--- YOUR TASK ---
Keep only the lines of the listing that include the word "Focus", and copy them.

--- RECORDS PROVIDED ---

[Start of Attachment]

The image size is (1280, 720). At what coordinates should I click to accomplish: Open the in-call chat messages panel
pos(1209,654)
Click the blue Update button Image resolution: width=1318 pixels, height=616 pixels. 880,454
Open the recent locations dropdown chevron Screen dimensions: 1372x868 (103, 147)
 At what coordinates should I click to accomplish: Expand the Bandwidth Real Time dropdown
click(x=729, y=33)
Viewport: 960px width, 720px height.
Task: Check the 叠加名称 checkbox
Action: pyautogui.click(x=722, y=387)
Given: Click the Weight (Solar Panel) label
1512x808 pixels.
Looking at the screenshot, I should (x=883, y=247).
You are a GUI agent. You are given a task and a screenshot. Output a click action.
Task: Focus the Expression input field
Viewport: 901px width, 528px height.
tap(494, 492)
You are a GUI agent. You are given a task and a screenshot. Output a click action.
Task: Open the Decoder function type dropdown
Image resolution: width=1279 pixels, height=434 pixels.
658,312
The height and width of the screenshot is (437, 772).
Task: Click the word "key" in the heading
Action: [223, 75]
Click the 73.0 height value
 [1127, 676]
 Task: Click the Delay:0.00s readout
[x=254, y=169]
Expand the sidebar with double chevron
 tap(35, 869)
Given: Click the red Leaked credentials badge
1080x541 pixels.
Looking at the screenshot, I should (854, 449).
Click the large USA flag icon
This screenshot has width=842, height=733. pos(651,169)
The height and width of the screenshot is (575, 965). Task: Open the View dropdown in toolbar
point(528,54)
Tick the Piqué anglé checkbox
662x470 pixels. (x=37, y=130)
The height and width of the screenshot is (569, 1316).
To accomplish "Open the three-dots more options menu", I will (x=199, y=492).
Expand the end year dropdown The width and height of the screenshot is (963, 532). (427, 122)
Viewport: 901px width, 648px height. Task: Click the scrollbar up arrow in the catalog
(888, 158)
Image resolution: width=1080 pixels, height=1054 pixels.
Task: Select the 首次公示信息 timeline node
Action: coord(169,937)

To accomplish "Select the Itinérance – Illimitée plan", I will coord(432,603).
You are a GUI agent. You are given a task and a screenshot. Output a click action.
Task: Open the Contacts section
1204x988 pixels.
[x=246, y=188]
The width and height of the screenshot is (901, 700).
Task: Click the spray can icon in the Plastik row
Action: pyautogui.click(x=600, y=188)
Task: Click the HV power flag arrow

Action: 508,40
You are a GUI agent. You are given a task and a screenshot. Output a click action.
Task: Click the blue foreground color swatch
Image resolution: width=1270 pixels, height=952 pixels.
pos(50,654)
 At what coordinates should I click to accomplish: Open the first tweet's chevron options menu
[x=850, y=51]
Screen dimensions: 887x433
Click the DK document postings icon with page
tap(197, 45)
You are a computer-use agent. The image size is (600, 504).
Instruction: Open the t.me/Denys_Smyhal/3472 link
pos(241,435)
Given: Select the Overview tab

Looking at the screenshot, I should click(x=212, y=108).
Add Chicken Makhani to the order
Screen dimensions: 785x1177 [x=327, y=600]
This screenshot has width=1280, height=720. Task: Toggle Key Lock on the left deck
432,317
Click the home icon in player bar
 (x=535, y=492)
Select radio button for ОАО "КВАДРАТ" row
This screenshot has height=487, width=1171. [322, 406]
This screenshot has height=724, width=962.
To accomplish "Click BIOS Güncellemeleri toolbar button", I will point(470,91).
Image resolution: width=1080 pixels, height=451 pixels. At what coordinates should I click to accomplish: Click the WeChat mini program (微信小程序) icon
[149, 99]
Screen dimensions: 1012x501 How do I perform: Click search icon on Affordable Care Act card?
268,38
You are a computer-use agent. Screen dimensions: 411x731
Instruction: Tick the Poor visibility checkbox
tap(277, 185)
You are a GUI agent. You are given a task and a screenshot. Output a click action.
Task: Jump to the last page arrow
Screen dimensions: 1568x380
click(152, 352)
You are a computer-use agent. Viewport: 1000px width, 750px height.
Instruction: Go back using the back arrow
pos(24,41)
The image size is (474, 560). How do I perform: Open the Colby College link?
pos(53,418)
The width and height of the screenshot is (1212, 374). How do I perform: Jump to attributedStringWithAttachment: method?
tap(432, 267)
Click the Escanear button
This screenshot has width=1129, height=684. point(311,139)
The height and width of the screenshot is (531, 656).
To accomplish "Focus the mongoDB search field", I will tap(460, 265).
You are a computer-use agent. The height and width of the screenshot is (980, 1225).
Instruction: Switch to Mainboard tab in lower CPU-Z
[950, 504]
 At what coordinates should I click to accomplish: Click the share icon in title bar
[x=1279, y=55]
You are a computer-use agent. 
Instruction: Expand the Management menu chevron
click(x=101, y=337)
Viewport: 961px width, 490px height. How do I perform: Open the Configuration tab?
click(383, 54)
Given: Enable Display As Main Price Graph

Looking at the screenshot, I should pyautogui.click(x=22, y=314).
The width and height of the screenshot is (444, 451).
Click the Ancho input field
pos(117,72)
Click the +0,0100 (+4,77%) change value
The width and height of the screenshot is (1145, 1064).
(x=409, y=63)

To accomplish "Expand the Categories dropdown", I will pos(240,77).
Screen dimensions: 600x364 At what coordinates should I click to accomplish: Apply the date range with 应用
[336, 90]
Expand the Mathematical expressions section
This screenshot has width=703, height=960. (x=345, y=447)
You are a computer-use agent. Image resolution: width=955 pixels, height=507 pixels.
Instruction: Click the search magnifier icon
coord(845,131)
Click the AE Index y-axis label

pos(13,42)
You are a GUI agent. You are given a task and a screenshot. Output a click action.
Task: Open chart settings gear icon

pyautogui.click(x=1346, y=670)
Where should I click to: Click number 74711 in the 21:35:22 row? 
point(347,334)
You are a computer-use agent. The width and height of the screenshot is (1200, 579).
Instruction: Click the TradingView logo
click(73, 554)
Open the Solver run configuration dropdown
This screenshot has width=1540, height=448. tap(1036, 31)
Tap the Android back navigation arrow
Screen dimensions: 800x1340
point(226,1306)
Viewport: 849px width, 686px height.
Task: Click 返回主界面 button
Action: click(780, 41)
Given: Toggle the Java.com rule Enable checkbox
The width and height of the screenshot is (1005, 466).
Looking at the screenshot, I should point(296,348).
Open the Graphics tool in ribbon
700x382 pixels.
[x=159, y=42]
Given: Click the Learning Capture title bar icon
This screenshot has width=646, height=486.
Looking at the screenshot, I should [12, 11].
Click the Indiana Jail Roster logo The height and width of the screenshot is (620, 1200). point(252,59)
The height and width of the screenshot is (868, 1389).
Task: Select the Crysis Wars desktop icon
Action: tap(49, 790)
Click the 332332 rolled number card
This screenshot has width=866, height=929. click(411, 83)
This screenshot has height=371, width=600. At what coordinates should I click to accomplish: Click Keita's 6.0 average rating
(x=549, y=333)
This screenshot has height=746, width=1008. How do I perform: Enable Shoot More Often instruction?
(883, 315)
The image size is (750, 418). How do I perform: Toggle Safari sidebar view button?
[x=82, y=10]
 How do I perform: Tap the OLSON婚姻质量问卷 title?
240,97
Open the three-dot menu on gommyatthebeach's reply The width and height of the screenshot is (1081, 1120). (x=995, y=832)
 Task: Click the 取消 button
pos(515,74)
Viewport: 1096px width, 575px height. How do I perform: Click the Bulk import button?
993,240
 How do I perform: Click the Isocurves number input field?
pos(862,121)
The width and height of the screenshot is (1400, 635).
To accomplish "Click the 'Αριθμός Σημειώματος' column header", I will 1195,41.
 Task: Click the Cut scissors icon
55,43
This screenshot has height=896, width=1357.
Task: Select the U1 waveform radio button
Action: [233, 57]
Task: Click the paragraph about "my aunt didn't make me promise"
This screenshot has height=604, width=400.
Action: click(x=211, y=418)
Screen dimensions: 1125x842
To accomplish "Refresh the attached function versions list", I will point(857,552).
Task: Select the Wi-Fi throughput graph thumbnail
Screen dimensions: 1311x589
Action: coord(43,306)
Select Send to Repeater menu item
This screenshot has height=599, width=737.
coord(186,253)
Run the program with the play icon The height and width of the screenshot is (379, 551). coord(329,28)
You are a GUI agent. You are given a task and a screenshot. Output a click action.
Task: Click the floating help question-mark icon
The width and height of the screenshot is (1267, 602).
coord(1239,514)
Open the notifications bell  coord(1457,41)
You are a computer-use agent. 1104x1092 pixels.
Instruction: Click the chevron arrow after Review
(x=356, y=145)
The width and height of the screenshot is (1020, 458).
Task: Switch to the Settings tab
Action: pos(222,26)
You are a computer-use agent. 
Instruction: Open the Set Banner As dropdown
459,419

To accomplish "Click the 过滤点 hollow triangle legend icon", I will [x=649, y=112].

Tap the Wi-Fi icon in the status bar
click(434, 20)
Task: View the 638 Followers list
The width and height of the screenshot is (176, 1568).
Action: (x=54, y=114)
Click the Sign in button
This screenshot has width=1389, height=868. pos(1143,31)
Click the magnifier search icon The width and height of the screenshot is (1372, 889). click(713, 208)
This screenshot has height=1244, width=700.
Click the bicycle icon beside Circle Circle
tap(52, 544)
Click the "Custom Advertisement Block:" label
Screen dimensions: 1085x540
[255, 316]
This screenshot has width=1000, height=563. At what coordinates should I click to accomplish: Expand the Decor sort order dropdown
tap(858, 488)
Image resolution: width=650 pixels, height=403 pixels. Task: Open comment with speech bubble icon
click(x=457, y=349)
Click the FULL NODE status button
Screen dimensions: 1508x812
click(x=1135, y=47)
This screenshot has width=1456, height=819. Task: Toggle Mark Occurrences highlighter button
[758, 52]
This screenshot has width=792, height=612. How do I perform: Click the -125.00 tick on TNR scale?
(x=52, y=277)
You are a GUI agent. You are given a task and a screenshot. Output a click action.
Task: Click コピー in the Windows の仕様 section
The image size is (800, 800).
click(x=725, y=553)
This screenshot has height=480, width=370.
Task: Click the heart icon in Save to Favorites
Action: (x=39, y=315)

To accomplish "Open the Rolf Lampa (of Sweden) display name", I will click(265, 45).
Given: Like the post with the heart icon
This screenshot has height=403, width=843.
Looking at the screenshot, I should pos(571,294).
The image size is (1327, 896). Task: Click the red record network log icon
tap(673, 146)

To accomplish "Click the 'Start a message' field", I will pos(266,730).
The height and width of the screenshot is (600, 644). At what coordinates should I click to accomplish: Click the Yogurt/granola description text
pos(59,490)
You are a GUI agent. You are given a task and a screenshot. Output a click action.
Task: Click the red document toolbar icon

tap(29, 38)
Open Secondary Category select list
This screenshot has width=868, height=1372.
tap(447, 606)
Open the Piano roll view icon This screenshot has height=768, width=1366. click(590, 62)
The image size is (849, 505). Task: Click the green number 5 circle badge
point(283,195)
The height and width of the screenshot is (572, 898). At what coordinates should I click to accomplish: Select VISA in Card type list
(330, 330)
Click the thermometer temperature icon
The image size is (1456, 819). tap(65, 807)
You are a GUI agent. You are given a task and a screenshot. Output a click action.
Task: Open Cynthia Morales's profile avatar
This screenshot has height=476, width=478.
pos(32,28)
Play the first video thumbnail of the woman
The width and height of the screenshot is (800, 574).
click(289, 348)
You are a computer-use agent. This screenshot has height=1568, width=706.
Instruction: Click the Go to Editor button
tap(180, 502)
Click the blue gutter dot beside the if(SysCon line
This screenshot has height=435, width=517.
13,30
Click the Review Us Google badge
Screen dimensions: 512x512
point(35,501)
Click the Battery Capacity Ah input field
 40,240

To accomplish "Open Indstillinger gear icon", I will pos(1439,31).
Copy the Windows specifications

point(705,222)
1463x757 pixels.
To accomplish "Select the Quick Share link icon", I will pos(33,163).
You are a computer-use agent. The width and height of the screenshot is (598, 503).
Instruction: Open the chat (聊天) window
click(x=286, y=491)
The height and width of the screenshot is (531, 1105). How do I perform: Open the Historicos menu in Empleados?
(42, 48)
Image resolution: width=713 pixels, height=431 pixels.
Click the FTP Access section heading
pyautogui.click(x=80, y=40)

[End of Attachment]

--- RESPONSE AREA ---
Task: Focus the Expression input field
To accomplish "Focus the mongoDB search field", I will tap(460, 265).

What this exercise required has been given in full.